* Emefiele*

 

By Ngozi Onyeakusi

The monetary authorities has resolved to maintain a stable exchange rate for the nation’s currency rather than building the foreign reserves in view of the beneficial effects of the adopted option for the economy.

The Governor of the Central Bank of Nigeria (CBN), Mr.Godwin Emefiele, made the disclosure while briefing journalists on some of the outcomes of the Nigerian delegation’s meetings with investors and economic stakeholders at the International Monetary Fund (IMF) and World Bank Group (WBG) Annual Meetings in Bali, Indonesia, which ended today.

Emefiele explained developing economies and markets have suffered from a plethora of macroeconomic challenges over the past few years, including the foreign reserves decline and not just depreciation.

Specifically, he pointed out that like other emerging markets nations, Nigeria had lost reserves though only marginally due to the fact that the country had managed to sustain stability in its foreign exchange market.

He said: “We are very conscious of the need to build buffers but unfortunately I must say that we are in the period where it will be difficult to talk about building reserve buffers.

“We can only build reserve buffers if we want to hold on to the reserve and then allow the currency to go, and wherever it goes is something else.

“So it is a choice we have to make and at this time the choice for Nigeria is to maintain a stable exchange rate so that businesses can plan and we do not create problems in the banking system assets”, the apex bank governor added.

The banking expert said that one of the takeaways from the meetings was that the IMF and the World Bank advised that national governments should build country-specific policies and fiscal and structural reforms that would grow their economies and alleviate poverty.

In her remarks during the briefings, the Minister of Finance, Hadjia Zainab Ahmed, noted that the latest World Bank’s Human Capital Development Index (HCI) which ranked Nigeria at 44 percent was disheartening, assuring that government will take steps to reverse the poor rating.

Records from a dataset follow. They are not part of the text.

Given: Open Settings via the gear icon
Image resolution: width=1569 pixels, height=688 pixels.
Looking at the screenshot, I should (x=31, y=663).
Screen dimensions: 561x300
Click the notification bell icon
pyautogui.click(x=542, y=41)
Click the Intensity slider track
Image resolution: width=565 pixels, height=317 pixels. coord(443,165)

The minister said: “We admit that this pervasive action was due to long years of under-investment in human capital, which we have before now realised and for which we have been addressing.

“Apart from major policy actions, some decisive actions are being taken to address the situation”, Ahmed added.

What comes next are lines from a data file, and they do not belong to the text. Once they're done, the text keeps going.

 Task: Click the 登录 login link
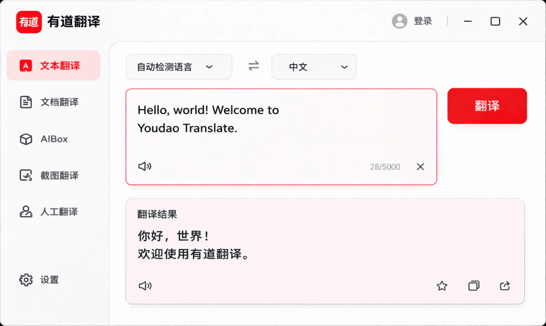(x=423, y=21)
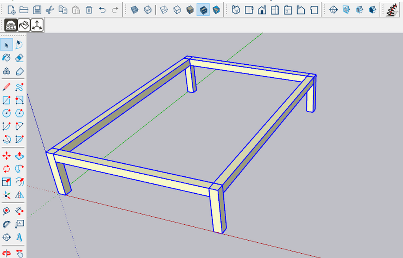Select the Rotate tool
The width and height of the screenshot is (403, 258).
[x=7, y=169]
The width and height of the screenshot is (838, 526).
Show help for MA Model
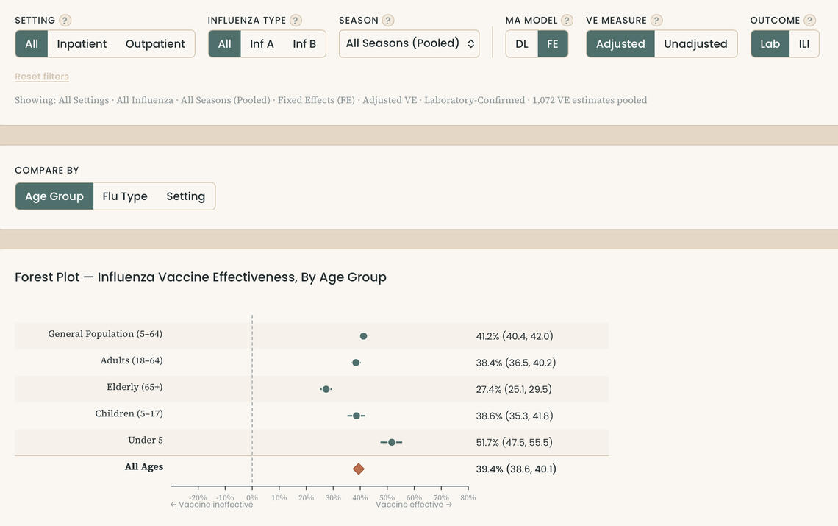pyautogui.click(x=567, y=21)
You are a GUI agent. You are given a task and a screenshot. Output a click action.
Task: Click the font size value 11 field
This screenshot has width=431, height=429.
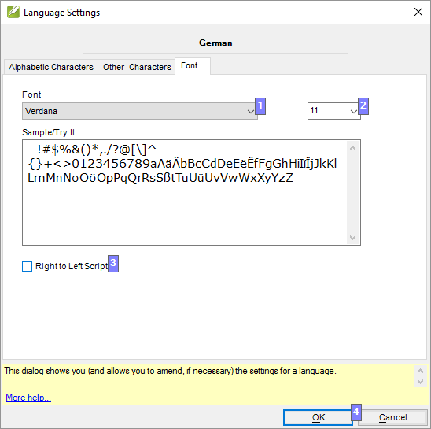coord(328,111)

She disclosed further that the Nigerian delegation met with representatives of Fitch and Moody’s during the IMF/World Bank meetings and presented to them the summary and synopsis of the recent economic and financial developments in Nigeria.

The minister explained that the meeting with the rating agencies’ representatives enabled them to be able to critically and objectively evaluate Nigeria’s credit worthiness.